Lilly Eli & Co - LLY STOCK NEWS

Eli Lilly and Incyte presented data for baricitinib at the virtual Fall Clinical Dermatology meeting from Oct 29 to Nov 1, 2020. The Phase 2 study (BRAVE-AA1) evaluated its efficacy in adult patients with alopecia areata (AA). Results showed significant improvement in patients achieving a SALT score ≤20 at 36 weeks, with the 4-mg dose showing 51.9% improvement versus 3.6% for placebo (p=0.001). Following positive Phase 2 results, Phase 3 trials (BRAVE-AA1 and BRAVE-AA2) have been initiated. The FDA has granted Breakthrough Therapy designation for baricitinib for AA due to unmet medical needs.

Eli Lilly and Company (NYSE: LLY) announced new data on Taltz (ixekizumab) at the European Academy of Dermatology and Venereology Congress. The findings from the long-term UNCOVER-3 study show five-year sustained efficacy of Taltz for psoriasis, with 83%, 73%, and 89% of patients achieving complete clearance in challenging areas like the scalp, nails, and palms. No new safety concerns were reported. Additional results highlighted Taltz's effectiveness in treating psoriatic arthritis, showcasing a significant patient response rate compared to adalimumab.

Eli Lilly announced the publication of Phase 2 BLAZE-1 study data for bamlanivimab (LY-CoV555) in the New England Journal of Medicine. The study assessed the efficacy of bamlanivimab in outpatient COVID-19 patients with mild to moderate symptoms. Results indicated that bamlanivimab may effectively reduce viral load and hospitalization risks. The company is pursuing emergency use authorization from the FDA for this treatment. The trial enrolled over 800 participants and reported no serious drug-related adverse events, supporting its potential role in early-stage COVID-19 treatment.

Eli Lilly announced an agreement with the U.S. government to supply 300,000 vials of bamlanivimab, an investigational antibody, for $375 million, pending Emergency Use Authorization (EUA) from the FDA. The initial agreement includes provisions for an additional 650,000 vials. Lilly aims to manufacture up to one million doses by the end of 2020, with significant production capacity expected in Q1 2021. The company has completed Phase 1 studies showing potential benefits of bamlanivimab in treating COVID-19. The government program ensures no out-of-pocket cost for patients receiving the treatment.
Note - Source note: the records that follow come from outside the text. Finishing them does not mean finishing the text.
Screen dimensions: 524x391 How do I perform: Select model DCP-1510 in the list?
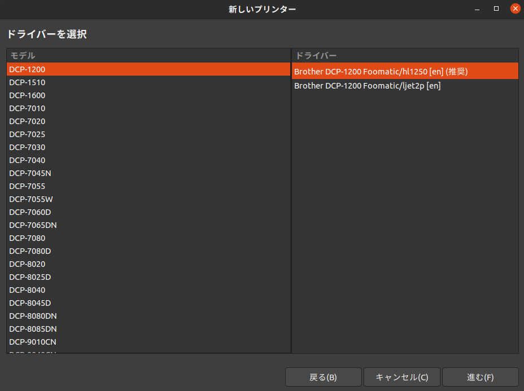point(27,82)
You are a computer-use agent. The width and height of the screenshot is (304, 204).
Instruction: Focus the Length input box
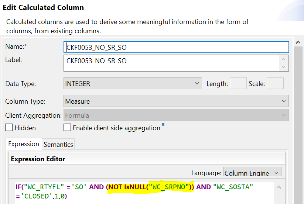[238, 83]
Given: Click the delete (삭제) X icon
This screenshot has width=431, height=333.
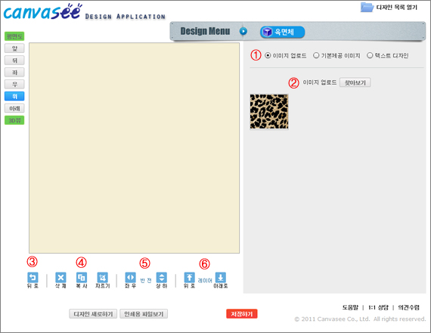Looking at the screenshot, I should coord(60,277).
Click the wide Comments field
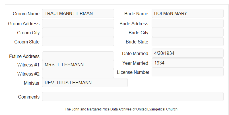 [x=133, y=97]
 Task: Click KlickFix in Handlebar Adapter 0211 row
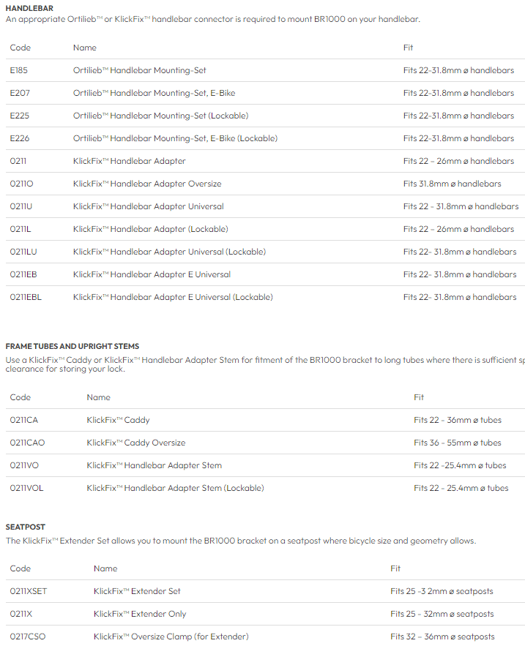click(x=88, y=161)
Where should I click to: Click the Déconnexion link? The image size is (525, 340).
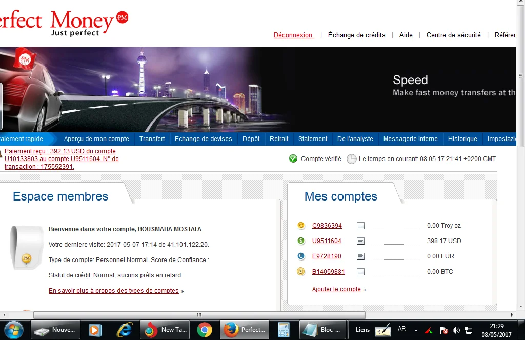(293, 35)
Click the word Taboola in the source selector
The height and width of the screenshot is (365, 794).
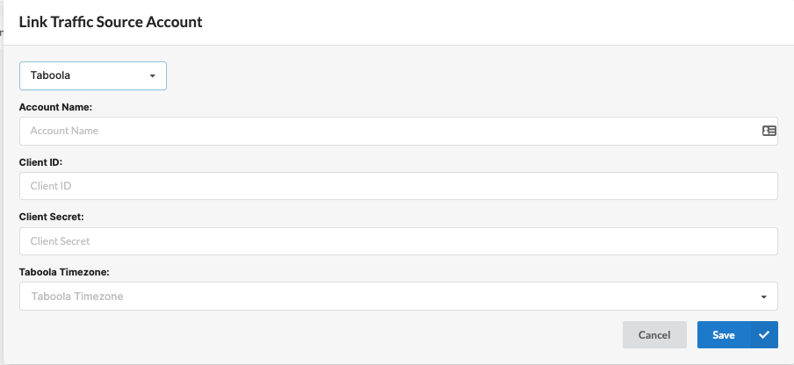pos(50,75)

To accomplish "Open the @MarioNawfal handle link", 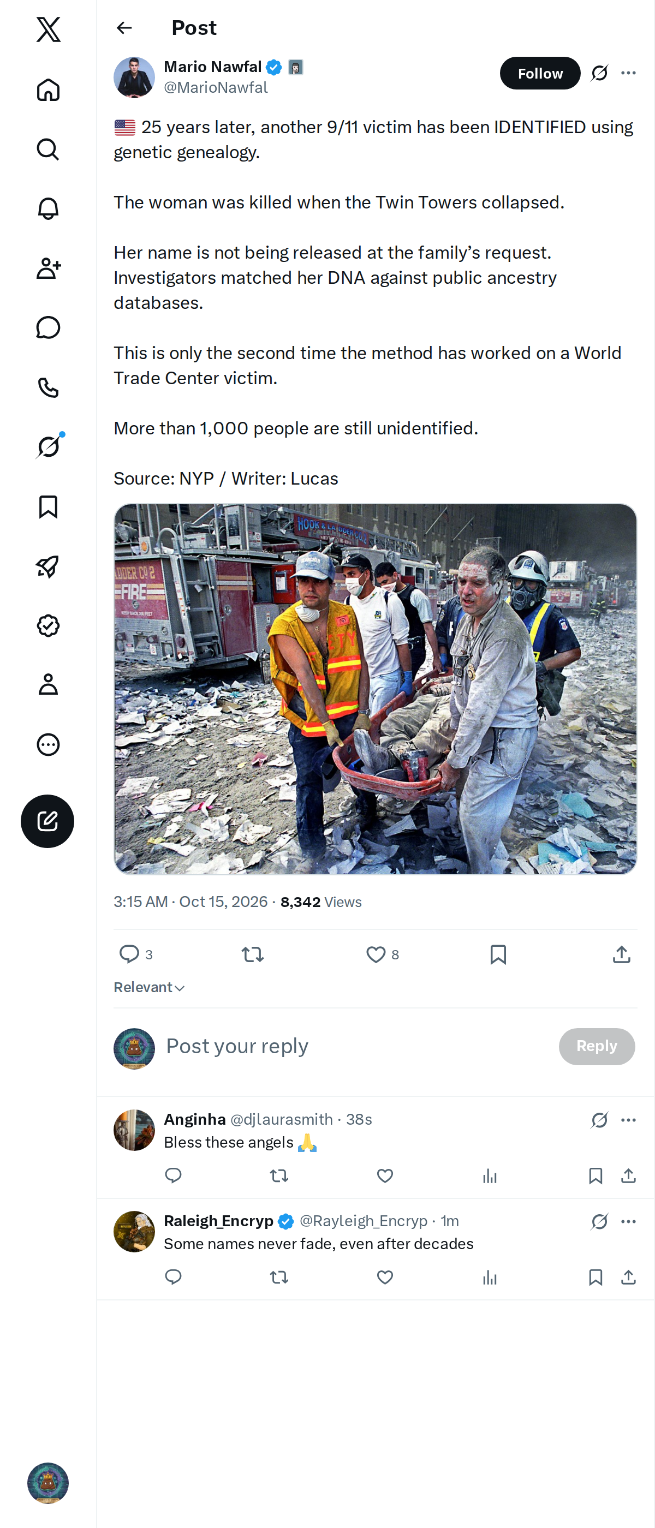I will click(x=215, y=88).
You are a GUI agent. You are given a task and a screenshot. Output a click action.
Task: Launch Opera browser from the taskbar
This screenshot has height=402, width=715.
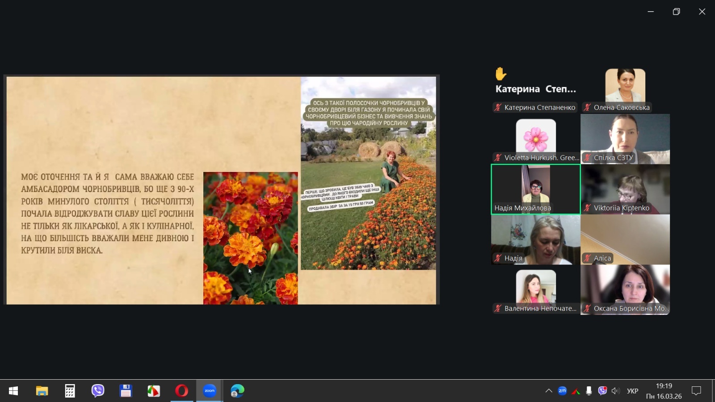pyautogui.click(x=181, y=391)
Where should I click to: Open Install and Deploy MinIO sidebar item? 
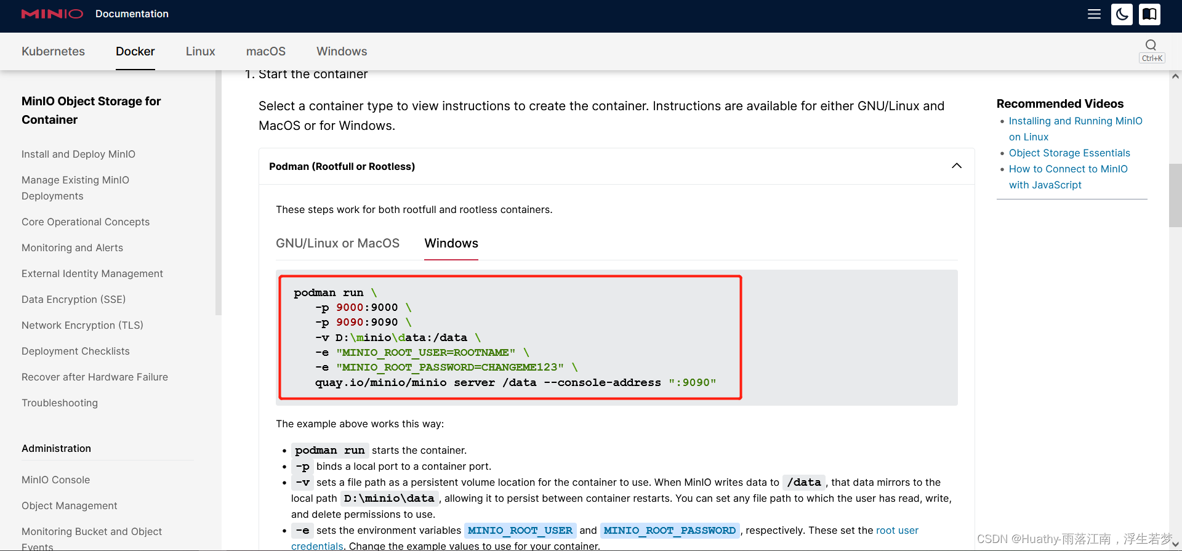coord(78,154)
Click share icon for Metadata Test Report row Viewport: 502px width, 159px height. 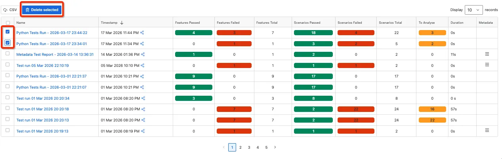(142, 55)
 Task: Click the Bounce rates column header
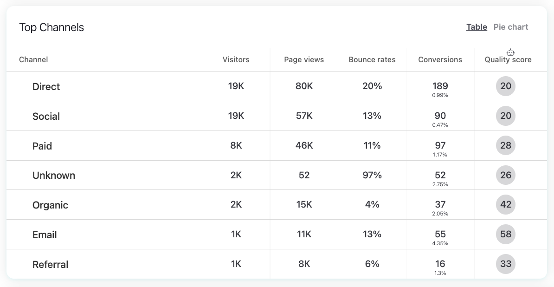pos(372,59)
Eli Lilly announced Q3 2020 results, reporting revenue of $5.741 billion, a 5% increase from Q3 2019. Net income was $1.208 billion (-4%), with EPS of $1.33 (-3%). Non-GAAP net income grew by 3% to $1.407 billion, with EPS at $1.54 (+4%). Key growth products contributed significantly, with notable increases in Trulicity (+9%) and Taltz (+34%). Total operating expenses rose 9% to $3.035 billion, impacted by COVID-19 expenses of $125 million. Lilly also made strides in COVID-19 treatment development, submitting a request for Emergency Use Authorization for bamlanivimab.

New findings from the EMPEROR-Reduced phase III trial reveal that Jardiance (empagliflozin) significantly reduces the risk of adverse cardiovascular and kidney events in adults with heart failure and reduced ejection fraction, regardless of diabetes or chronic kidney disease status. The study reported a 25% reduction in cardiovascular death or heart failure hospitalization and a 50% decrease in composite kidney endpoints. With a safety profile consistent with prior studies, these results underscore Jardiance's potential in addressing the growing needs of patients suffering from both heart failure and chronic kidney disease.
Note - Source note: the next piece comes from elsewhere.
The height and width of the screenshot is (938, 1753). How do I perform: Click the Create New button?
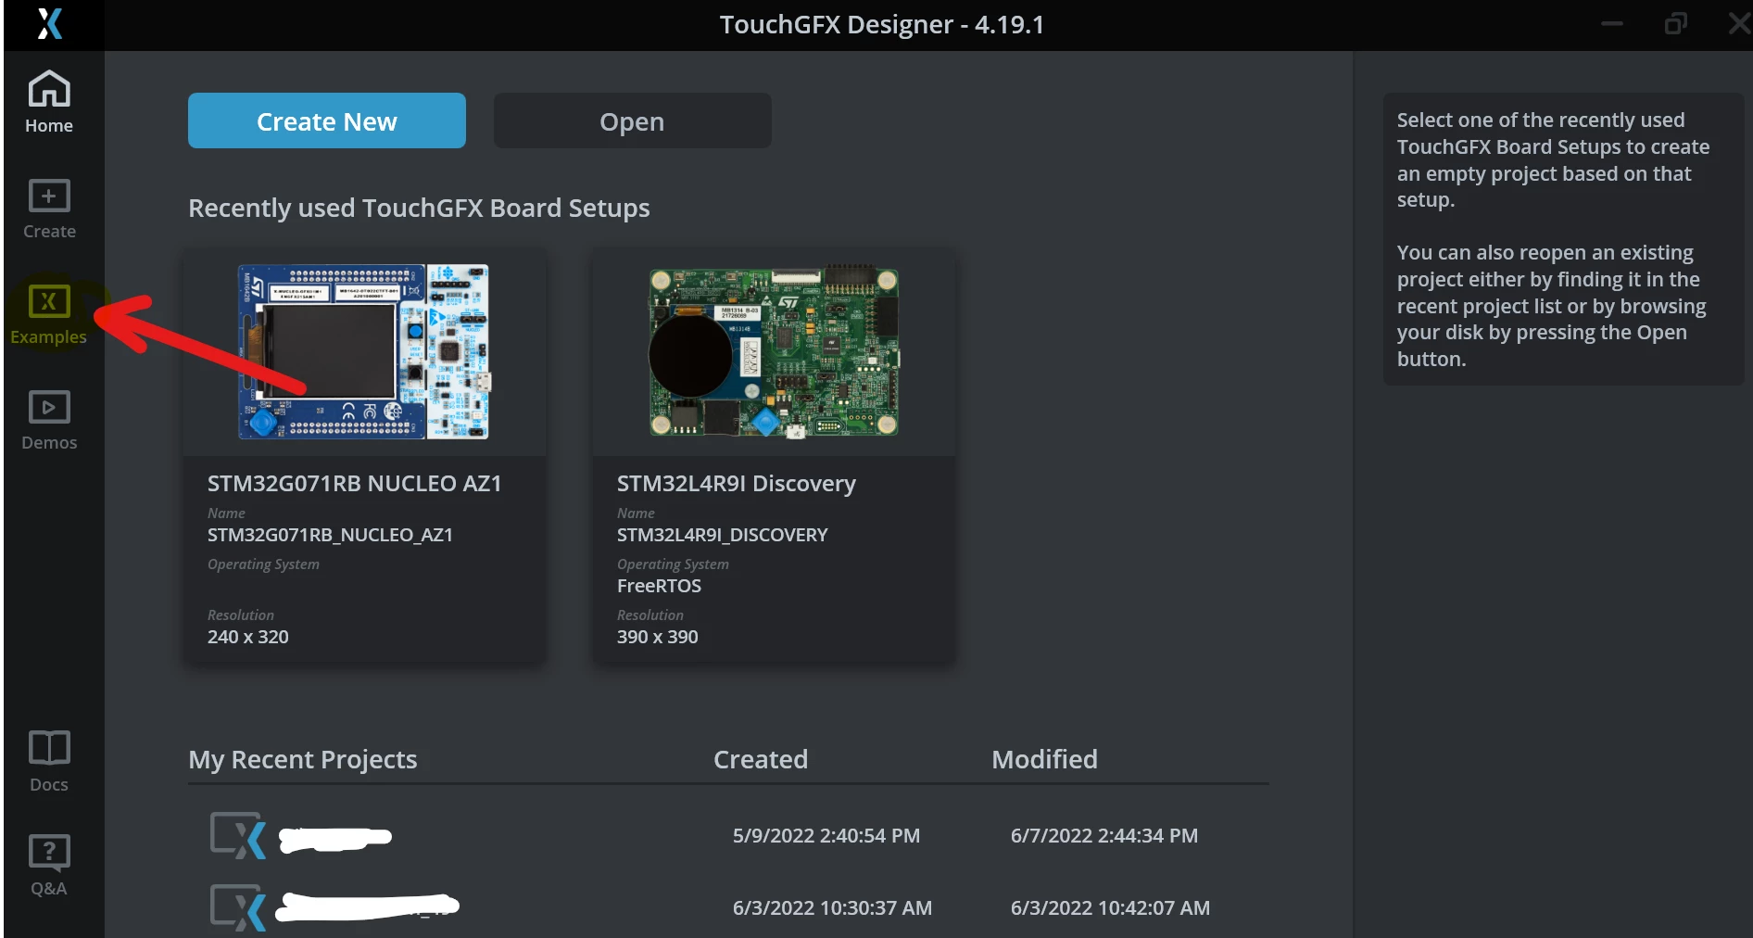[327, 120]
Eli Lilly and Company (NYSE: LLY) has declared a $0.74 dividend for the fourth quarter of 2020, set to be paid on December 10, 2020. Shareholders must be on record by the close of business on November 13, 2020 to receive this dividend. This announcement underscores Lilly's commitment to providing value to its shareholders while continuing its mission to develop life-changing medicines.

Eli Lilly and Company (NYSE: LLY) has entered into a definitive agreement to acquire Disarm Therapeutics for an upfront payment of $135 million, with potential future payments totaling $1.225 billion tied to development milestones. Disarm specializes in developing SARM1 inhibitors aimed at treating axonal degeneration linked to neurological diseases such as ALS and multiple sclerosis. This acquisition aligns with Lilly's commitment to advancing therapies for nerve damage. The transaction is not expected to alter Lilly's 2020 non-GAAP earnings per share guidance.

Eli Lilly announced promising results from the Phase 2 SERENITY study of mirikizumab for treating moderate to severe Crohn's disease. The trial reported that nearly 60% of patients achieved significant endoscopic response, while over 45% attained patient-reported outcome remission at 52 weeks. These findings were shared during the UEG Week 2020. The study highlights the potential of mirikizumab as a treatment option, addressing a critical need for new therapies in this challenging condition. Safety profiles were consistent, with common adverse events being manageable.